Do patrons complain?
“They used to,” says librarian Tim Van Fleet. “Now they’re becoming accustomed to less. And a lot of magazines and newspapers make their publications available online, many for free.”
Like newspapers and magazines, libraries extend their reach with online services.
“The online library is virtually another branch,” Auld says. A half million transactions took place online last year, from placing holds on books to streaming music to downloading e-books and audio files.
We get those benefits free, but the library pays, by subscription or fee. More means less in these times, with every new media opportunity increasing the competition for less money. Here’s one example: Naxos Music Library continues as an online library offering only because a patron who loves it donated $1,000 to reinstate the cut service. That’s why everyone in the county has the benefit of that free music library.
Get to Know Skip AuldFifty-nine-year-old Hampton Auld still goes by the childhood nickname of Skip because the name Hampton was fully occupied by his military grandfather and father. After college, Auld lived and worked in Iran for two years, 1973 and 1974, as a Peace Corps volunteer.

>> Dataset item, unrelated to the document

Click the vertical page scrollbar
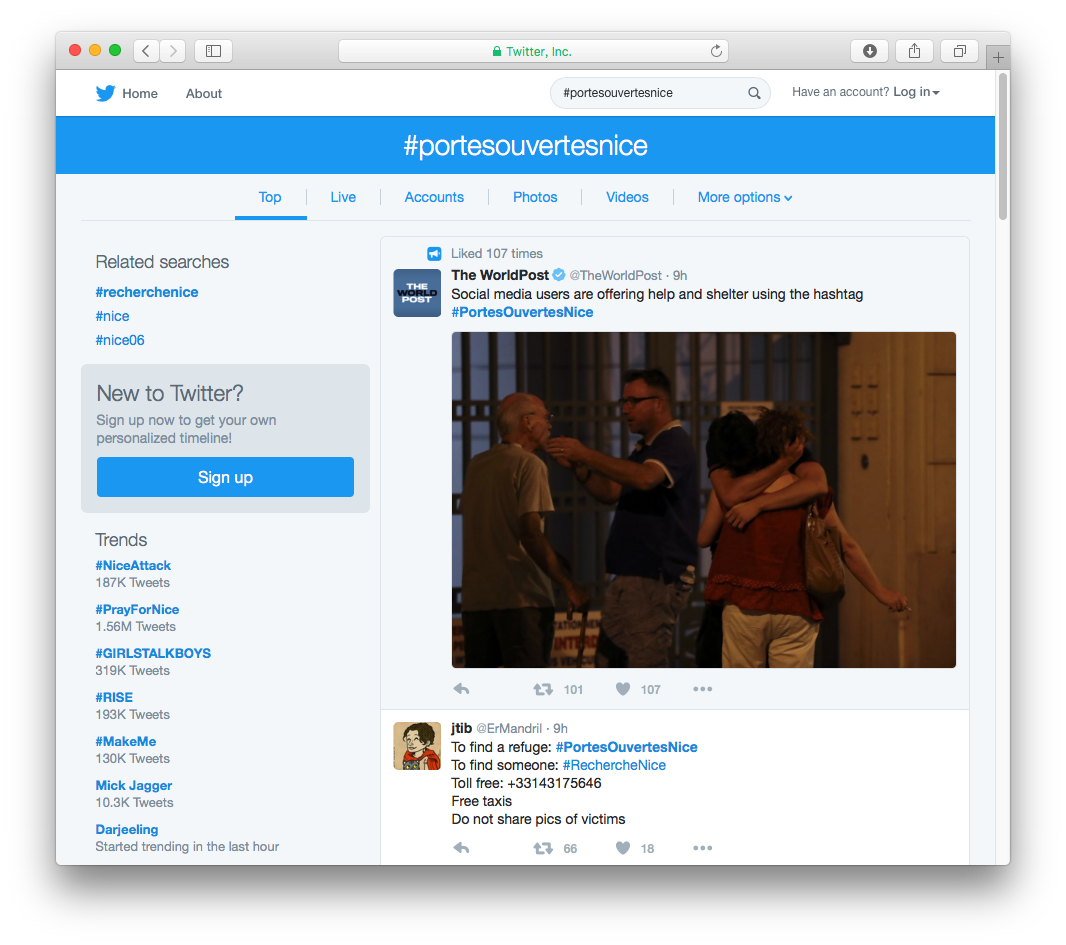The image size is (1066, 945). click(1003, 146)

Auld helped his son organize a book drive for Rwanda to earn the rank of Eagle Scout. That son is now 25 years old and a rigger with Ringling Brothers Circus. To beat the stress of his new job, Auld takes yoga classes. Auld carries his own trash home at the end of each workday because the library can’t afford trash collection. Auld has gotten to know his new county by touring all 15 of its libraries. |
Make It or Break It
“This is make-or-break time,” Auld says. “Anne Arundel libraries are not holding the line. They’ve fallen behind.”
For Each Anne Arundel citizen, our public libraries have $40.81 to spend. Baltimore City, by comparison, spends $56.60 per citizen on its libraries. Harford County, which invests more in its library system than any other Maryland jurisdiction, spends $90 per citizen.
“Our libraries were mainly built from the 1960s to the 1990s, before the age of computers and Internet and e-books,” Auld says. “We need to modernize, and it’s going to take a decade.”
And it’s going to take money.
So Auld had better have some tricks up his sleeve.
Library public meeting with Skip Auld begin this week in a Save Our Services! campaign.
Thurs. March 10: 7pm at West County Area Library, Odenton.
Thurs. March 17: 7pm Annapolis Area Library.
Thurs. March 24: 7pm North County Area Library, Glen Burnie.
Thurs. March 31: 7pm South County Area Library, Deale.